DATA FOR PROCESSING:
════════════════════

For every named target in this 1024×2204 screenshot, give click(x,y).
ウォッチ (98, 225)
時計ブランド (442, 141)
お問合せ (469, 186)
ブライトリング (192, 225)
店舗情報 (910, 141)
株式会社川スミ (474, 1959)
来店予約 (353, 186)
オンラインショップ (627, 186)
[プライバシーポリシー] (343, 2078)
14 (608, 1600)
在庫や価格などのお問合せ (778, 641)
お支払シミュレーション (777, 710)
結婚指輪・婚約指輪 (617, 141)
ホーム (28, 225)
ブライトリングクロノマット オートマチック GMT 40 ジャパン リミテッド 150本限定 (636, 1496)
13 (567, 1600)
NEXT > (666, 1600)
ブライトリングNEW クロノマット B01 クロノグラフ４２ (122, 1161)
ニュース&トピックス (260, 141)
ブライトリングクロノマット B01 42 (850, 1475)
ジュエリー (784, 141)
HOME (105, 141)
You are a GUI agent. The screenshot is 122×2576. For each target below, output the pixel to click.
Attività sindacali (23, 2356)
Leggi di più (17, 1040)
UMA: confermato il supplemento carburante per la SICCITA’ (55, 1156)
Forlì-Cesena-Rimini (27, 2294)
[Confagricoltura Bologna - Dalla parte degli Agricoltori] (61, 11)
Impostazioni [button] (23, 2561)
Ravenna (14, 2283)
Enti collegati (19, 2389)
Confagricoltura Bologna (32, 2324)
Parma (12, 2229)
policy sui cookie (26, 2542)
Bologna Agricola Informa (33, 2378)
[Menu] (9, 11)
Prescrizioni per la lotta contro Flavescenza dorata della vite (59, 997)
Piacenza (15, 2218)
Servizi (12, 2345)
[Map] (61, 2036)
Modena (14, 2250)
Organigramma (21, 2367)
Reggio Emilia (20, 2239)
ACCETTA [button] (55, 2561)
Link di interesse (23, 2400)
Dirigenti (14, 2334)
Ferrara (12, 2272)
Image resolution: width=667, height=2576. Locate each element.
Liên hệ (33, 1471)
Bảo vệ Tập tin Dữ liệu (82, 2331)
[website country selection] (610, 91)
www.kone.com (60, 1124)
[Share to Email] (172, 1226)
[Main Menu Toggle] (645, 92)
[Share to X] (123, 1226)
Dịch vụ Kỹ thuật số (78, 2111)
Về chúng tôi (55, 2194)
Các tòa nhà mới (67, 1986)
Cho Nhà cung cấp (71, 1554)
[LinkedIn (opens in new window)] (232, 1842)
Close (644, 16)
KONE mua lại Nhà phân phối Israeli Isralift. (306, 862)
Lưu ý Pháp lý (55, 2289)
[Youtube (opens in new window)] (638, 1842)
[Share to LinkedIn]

════════════════════

Set every record down again, exactly as given.

For every named target in this 1024×2204 screenshot, give click(x,y).
ウォッチ (98, 225)
時計ブランド (442, 141)
お問合せ (469, 186)
ブライトリング (192, 225)
店舗情報 (910, 141)
株式会社川スミ (474, 1959)
来店予約 (353, 186)
オンラインショップ (627, 186)
[プライバシーポリシー] (343, 2078)
14 (608, 1600)
在庫や価格などのお問合せ (778, 641)
お支払シミュレーション (777, 710)
結婚指輪・婚約指輪 (617, 141)
ホーム (28, 225)
ブライトリングクロノマット オートマチック GMT 40 ジャパン リミテッド 150本限定 (636, 1496)
13 (567, 1600)
NEXT > (666, 1600)
ブライトリングNEW クロノマット B01 クロノグラフ４２ (122, 1161)
ニュース&トピックス (260, 141)
ブライトリングクロノマット B01 42 (850, 1475)
ジュエリー (784, 141)
HOME (105, 141)
You are a GUI agent. The screenshot is 122×2576. For each target below, output the pixel to click.
Attività sindacali (23, 2356)
Leggi di più (17, 1040)
UMA: confermato il supplemento carburante per la SICCITA’ (55, 1156)
Forlì-Cesena-Rimini (27, 2294)
[Confagricoltura Bologna - Dalla parte degli Agricoltori] (61, 11)
Impostazioni [button] (23, 2561)
Ravenna (14, 2283)
Enti collegati (19, 2389)
Confagricoltura Bologna (32, 2324)
Parma (12, 2229)
policy sui cookie (26, 2542)
Bologna Agricola Informa (33, 2378)
[Menu] (9, 11)
Prescrizioni per la lotta contro Flavescenza dorata della vite (59, 997)
Piacenza (15, 2218)
Servizi (12, 2345)
[Map] (61, 2036)
Modena (14, 2250)
Organigramma (21, 2367)
Reggio Emilia (20, 2239)
ACCETTA [button] (55, 2561)
Link di interesse (23, 2400)
Dirigenti (14, 2334)
Ferrara (12, 2272)
Image resolution: width=667, height=2576. Locate each element.
Liên hệ (33, 1471)
Bảo vệ Tập tin Dữ liệu (82, 2331)
[website country selection] (610, 91)
www.kone.com (60, 1124)
[Share to Email] (172, 1226)
[Main Menu Toggle] (645, 92)
[Share to X] (123, 1226)
Dịch vụ Kỹ thuật số (78, 2111)
Về chúng tôi (55, 2194)
Các tòa nhà mới (67, 1986)
Cho Nhà cung cấp (71, 1554)
[LinkedIn (opens in new window)] (232, 1842)
Close (644, 16)
KONE mua lại Nhà phân phối Israeli Isralift. (306, 862)
Lưu ý Pháp lý (55, 2289)
[Youtube (opens in new window)] (638, 1842)
[Share to LinkedIn]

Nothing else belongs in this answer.